TSD split over new school closure policy

By Aaron Reynolds

The Surveyor

The Thompson School District (TSD) has been in the process of creating a handbook and policy for future school closures following a supremely-debated board of education meeting back in January, when the board decided by a vote of 6-1, not to close any schools for the 2018-19 school year.

The meeting back in January drew ire from some parents and staff in the school district who felt TSD kept delaying action on school closures, essentially leaving those who may have to relocate to a new school in the dark up until the last minute. It was something the board largely agreed upon, thus an emphasis to create a new policy moving forward that would outline how and why any potential school closures in the future may be processed was initiated.

School closures appear inevitable for Thompson as the district’s reserves are quickly drying up and the board may have to cut up to $3 million in expenses by the 2019-20 school year, and it was something that was once again discussed at great length at the March 7 meeting.

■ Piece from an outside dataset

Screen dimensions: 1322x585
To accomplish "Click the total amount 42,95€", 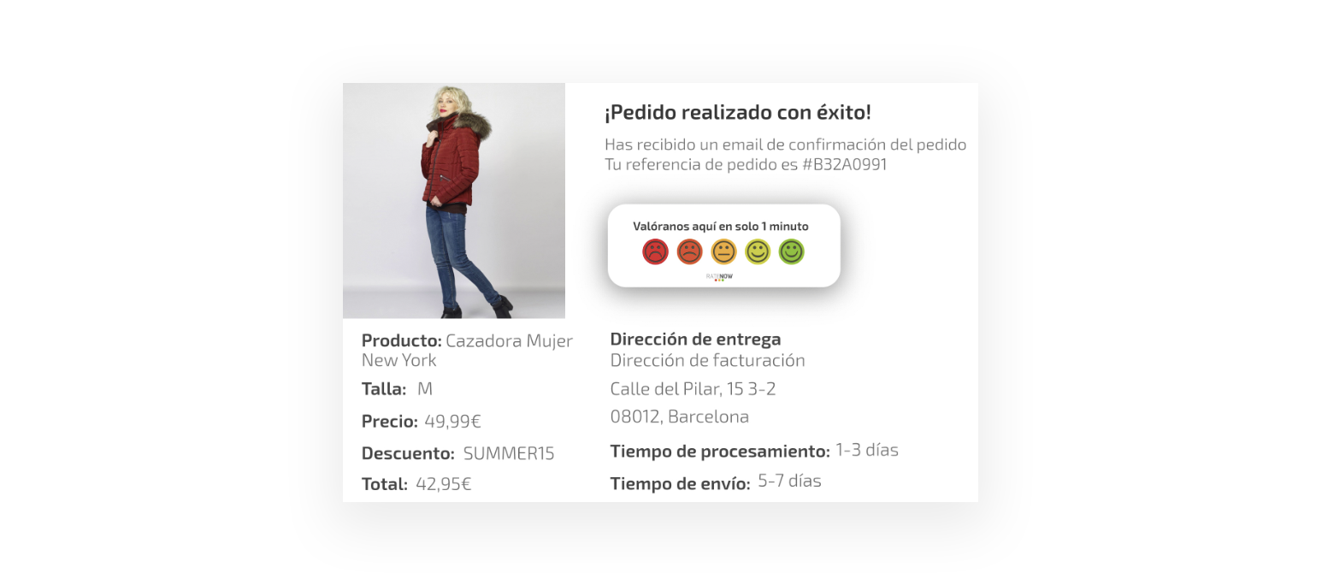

In a call to action to approve a new school utilization and school closure policy, the board spent over 30 minutes discussing and debating the issue before eventually settling on moving forward with the policies by a vote of 4-3.

Much of the discourse surrounding the indecision revolved around the current language in the handbook. Dr. Margaret Crespo, chief academic officer at TSD, explained language in the handbook could be adapted and amended at later sessions; however, a vote against not moving forward with the school closure policy would create more trouble and confusion.

Board members Jeff Swanty and Dave Levy, both of whom voted no, argued that moving forward without the language in the handbook being fully crafted to what they believed was the best interest for the board and the district, may inadvertently make the current handbook guidelines adapted into policy without a board vote. They also feared current guidelines point to establishing bigger school enrollments, deriving from the “neighborhood schools” they would like to continue and provide within the district.

“I don’t want any misunderstanding that we have an issue with the policy, but the wording,” Levy explained. “I don’t want to approve a policy and just say we’ll change the language in the handbook to fit our policy. I think we should wait. I don’t see the point in not waiting two weeks. I’m going to vote when I think it’s right, and I don’t think it’s right.”

Superintendent Stan Scheer weighed in, “There are not many school districts that have a policy like this in place. What is the plan? We are working on it. This is a process that needs to be thoroughly debated, because what you are seeing is unique across the country…. what was missing was a policy that addressed this issue in an objective way. Inevitably this school district is going to have to have some type of plan going forward to make difficult decisions.”

Meanwhile, it was made public that the finalists for the superintendent opening at Thompson will be announced following a closed board meeting on March 20. During the closed meeting the board will hear from consultant McPherson and Jacobson – who was hired by the district to conduct the job search – and will provide their six to eight recommendations for the position. All in all, Thompson received 51 applications for the superintendent opening. Interviews for the finalists are tentatively scheduled for March 26-29, with a final decision to be made and announced at the April 18 board of education meeting.